For the purpose of this post, however, the spiritual principle that I want to single out is this one: Satan understands that God’s people become incredibly disheartened when they put in all the time and work to enjoy a harvest but don’t get to claim that harvest. And make no mistake, Satan just loves doing this kind of thing. In John 10:10, Jesus says of him, “The thief does not comes except to steal, and to kill, and to destroy.”
You see, Satan knows that if he can keep sending his waves of forces at the believer, and keep stealing his or her harvests, the believer will be forced to live a life of deprivation and poverty. Furthermore, figuratively speaking, the believer will wind up living a cave-like existence of fear and hiding. This, of course, is exactly where Satan wants the believer — discouraged, out of heart, afraid, and neutralized.
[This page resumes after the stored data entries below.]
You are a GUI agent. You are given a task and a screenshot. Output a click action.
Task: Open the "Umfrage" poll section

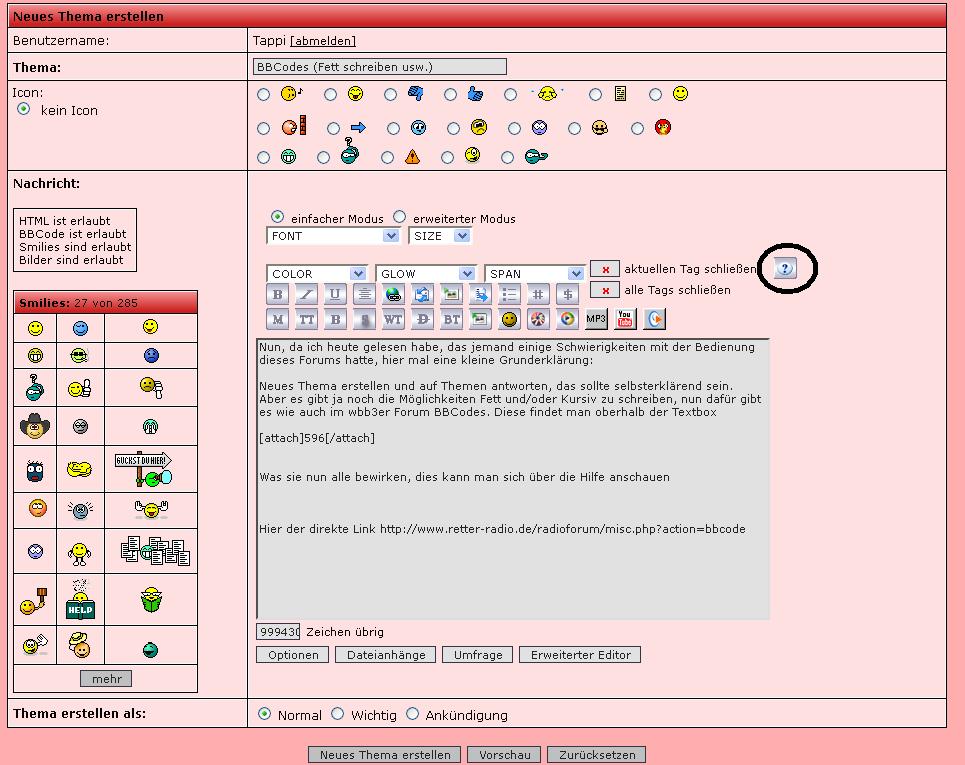point(477,655)
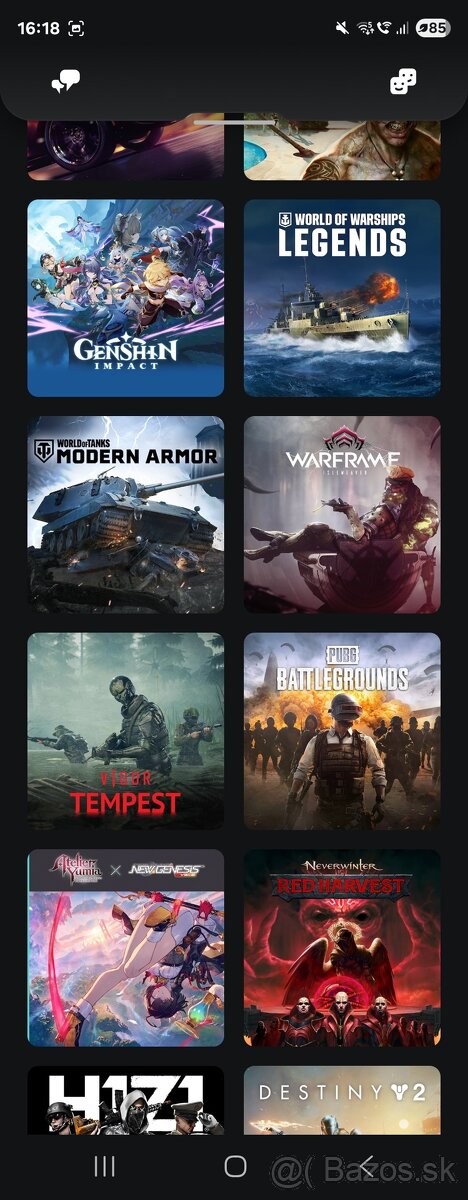Open World of Warships Legends tile
The width and height of the screenshot is (468, 1200).
tap(342, 298)
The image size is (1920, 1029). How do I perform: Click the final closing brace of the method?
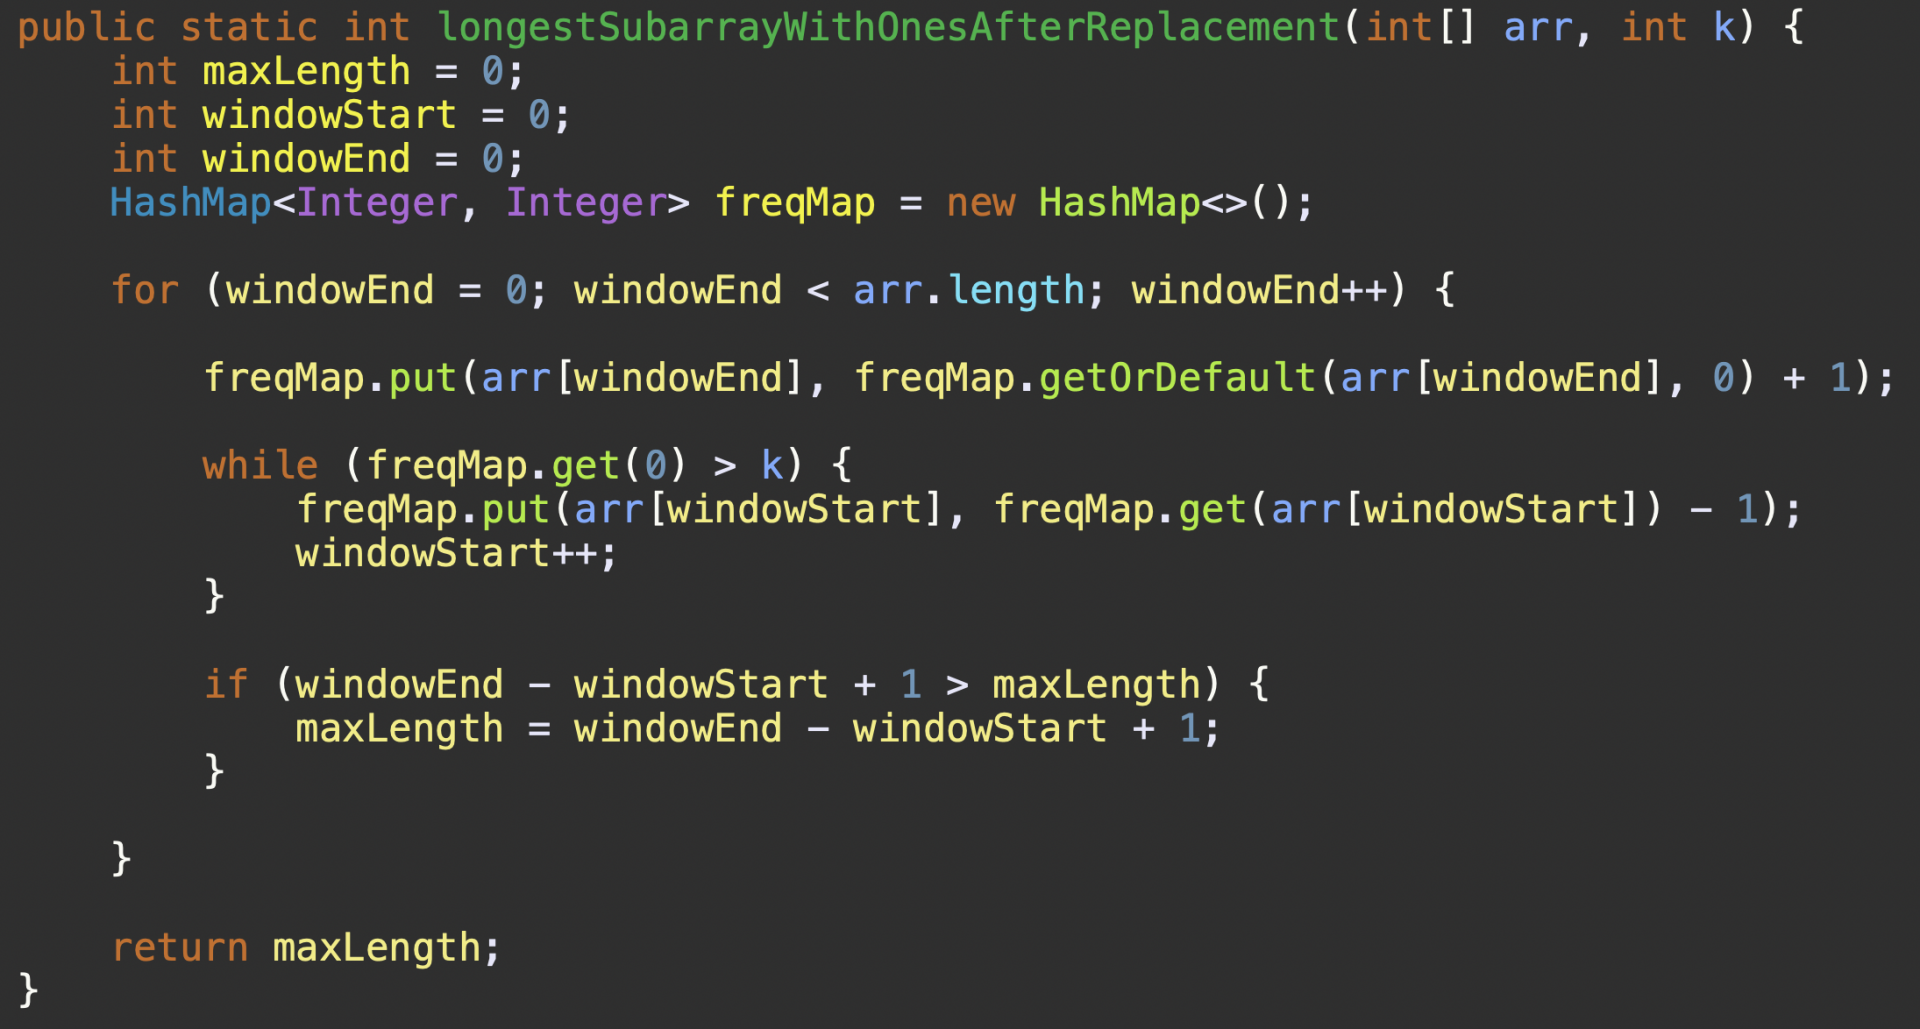point(28,990)
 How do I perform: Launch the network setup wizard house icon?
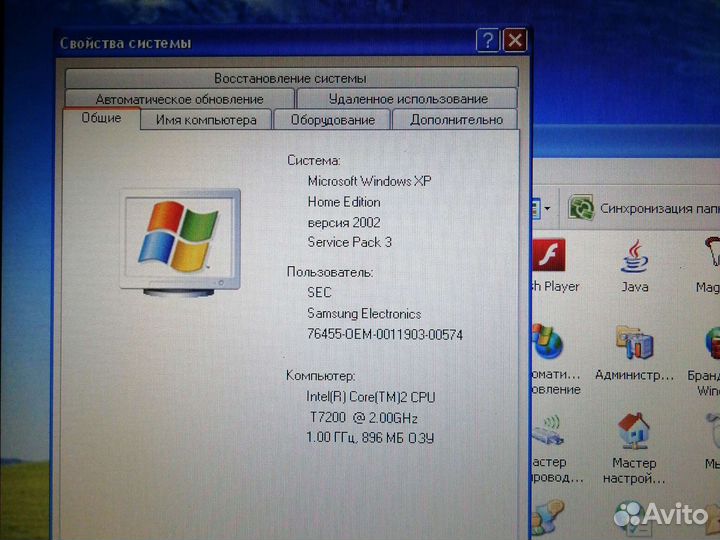coord(634,432)
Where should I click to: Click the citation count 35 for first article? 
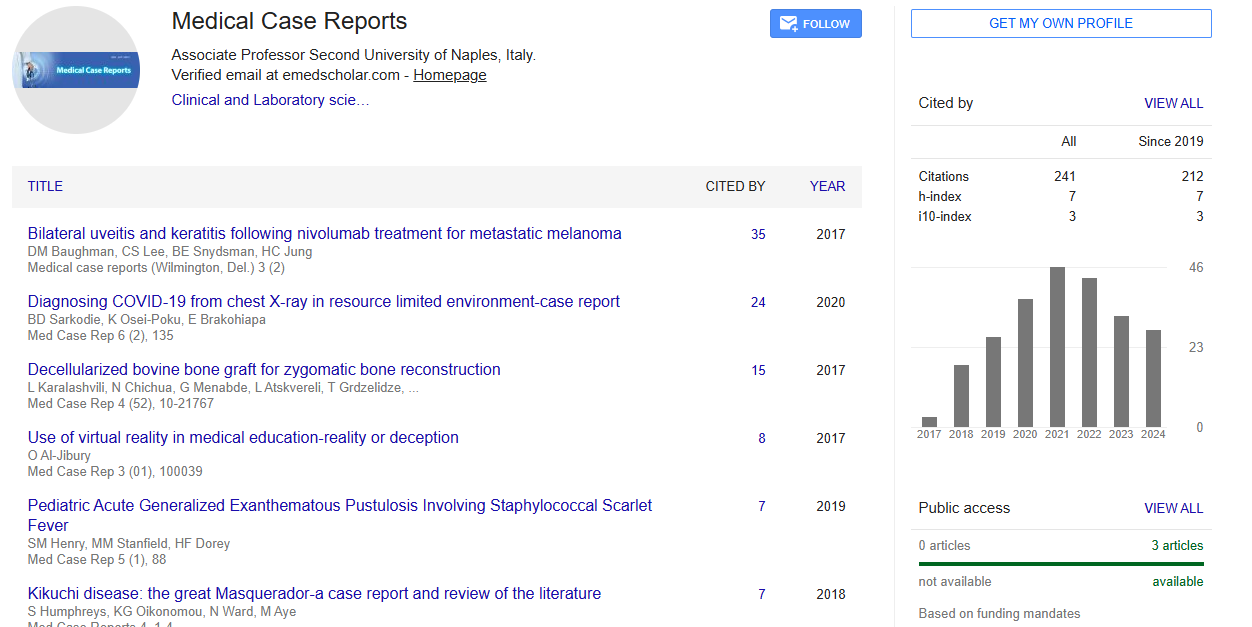click(x=758, y=234)
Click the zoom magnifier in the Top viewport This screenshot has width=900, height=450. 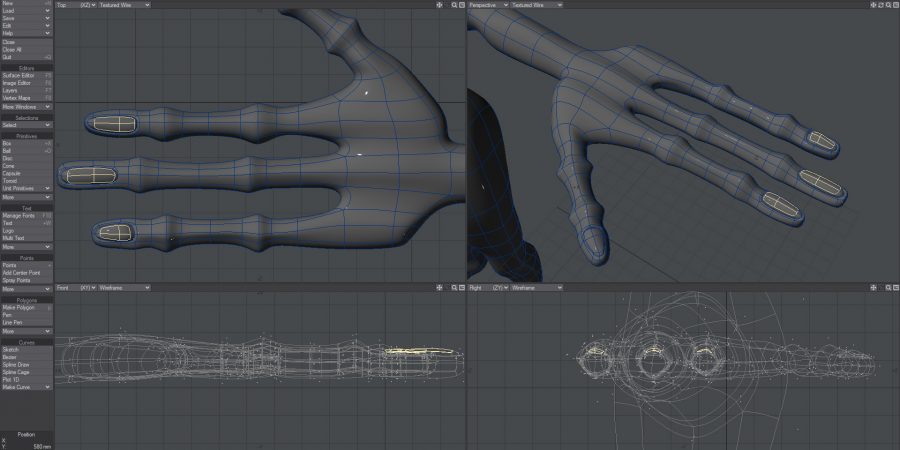(x=454, y=5)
Unfortunately for us as believers, about all we can do to prevent Satan from destroying our harvests is do our best to live lives pleasing to God and make a habit of asking Him to keep a spiritual hedge of protection up around us (Job 1:10). Many times, though, even this isn’t enough. Paul and the other apostles were devout men of God who lived incredible lives of service to Him, and yet Satan, via his forces, was still able to prevent them from enjoying many harvests. As proof of this, Paul says the apostles were hungry, thirsty, poorly clothed, beaten, homeless, reviled, persecuted, defamed, and looked upon as offscouring (1 Corinthians 4:11-13). Since God wasn’t the cause of all that trouble, that only leaves one candidate. Obviously, Satan worked through some of the “Midianties,” “Amalekites,” and “peoples of the East” of Paul’s day to prevent Paul and the other apostles from enjoying earthly blessings of harvest which they had rightly earned.
But this problem of deprived harvests isn’t just something the Old Testament Israelites or the New Testament apostles faced, is it? It’s a problem that we Christians still deal with today. I wish I could close this post by promising you, Christian, that Satan will never keep you from claiming some earthly harvest of blessing that you’ve earned, but I can’t say that because it would be a lie. Therefore, what I’ll do is make this closing a word of advice. When you find that Satan’s forces have swept into your land and destroyed your harvest, don’t delay in crying out to God for His help. I don’t know what form that help might take or even when it might come, but what I do know is that God is the only one who can send it.